Goal of the exercise:
Word for word, repeat all of the entries.

Given information:
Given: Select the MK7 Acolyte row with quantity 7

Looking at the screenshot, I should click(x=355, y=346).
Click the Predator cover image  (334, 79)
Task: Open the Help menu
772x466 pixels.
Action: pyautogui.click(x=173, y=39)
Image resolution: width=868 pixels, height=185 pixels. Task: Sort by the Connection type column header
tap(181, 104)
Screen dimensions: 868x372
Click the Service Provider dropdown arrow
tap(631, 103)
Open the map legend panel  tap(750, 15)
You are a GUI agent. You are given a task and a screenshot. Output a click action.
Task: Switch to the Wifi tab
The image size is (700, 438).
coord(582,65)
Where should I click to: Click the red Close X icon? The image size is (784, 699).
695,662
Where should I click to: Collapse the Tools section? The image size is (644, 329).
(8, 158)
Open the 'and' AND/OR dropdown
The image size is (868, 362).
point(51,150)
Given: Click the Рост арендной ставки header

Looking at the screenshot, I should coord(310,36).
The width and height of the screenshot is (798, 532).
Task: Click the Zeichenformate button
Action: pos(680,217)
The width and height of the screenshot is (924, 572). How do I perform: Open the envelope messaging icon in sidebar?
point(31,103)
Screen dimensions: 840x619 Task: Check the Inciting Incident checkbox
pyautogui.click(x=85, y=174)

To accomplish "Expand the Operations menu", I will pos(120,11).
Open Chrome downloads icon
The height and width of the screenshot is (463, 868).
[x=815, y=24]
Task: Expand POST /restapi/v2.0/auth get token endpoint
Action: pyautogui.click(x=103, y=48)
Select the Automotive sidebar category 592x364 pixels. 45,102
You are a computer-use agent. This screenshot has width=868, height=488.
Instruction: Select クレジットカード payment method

Task answer:
Given: Select the MK7 Acolyte row with quantity 7

Looking at the screenshot, I should click(x=355, y=346).
Click the Predator cover image  (334, 79)
Task: Open the Help menu
772x466 pixels.
Action: pyautogui.click(x=173, y=39)
Image resolution: width=868 pixels, height=185 pixels. Task: Sort by the Connection type column header
tap(181, 104)
Screen dimensions: 868x372
Click the Service Provider dropdown arrow
tap(631, 103)
Open the map legend panel  tap(750, 15)
You are a GUI agent. You are given a task and a screenshot. Output a click action.
Task: Switch to the Wifi tab
The image size is (700, 438).
coord(582,65)
Where should I click to: Click the red Close X icon? The image size is (784, 699).
695,662
Where should I click to: Collapse the Tools section? The image size is (644, 329).
(8, 158)
Open the 'and' AND/OR dropdown
The image size is (868, 362).
point(51,150)
Given: Click the Рост арендной ставки header

Looking at the screenshot, I should coord(310,36).
The width and height of the screenshot is (798, 532).
Task: Click the Zeichenformate button
Action: pos(680,217)
The width and height of the screenshot is (924, 572). How do I perform: Open the envelope messaging icon in sidebar?
point(31,103)
Screen dimensions: 840x619 Task: Check the Inciting Incident checkbox
pyautogui.click(x=85, y=174)

To accomplish "Expand the Operations menu", I will pos(120,11).
Open Chrome downloads icon
The height and width of the screenshot is (463, 868).
[x=815, y=24]
Task: Expand POST /restapi/v2.0/auth get token endpoint
Action: pyautogui.click(x=103, y=48)
Select the Automotive sidebar category 592x364 pixels. 45,102
You are a computer-use agent. This screenshot has width=868, height=488.
Instruction: Select クレジットカード payment method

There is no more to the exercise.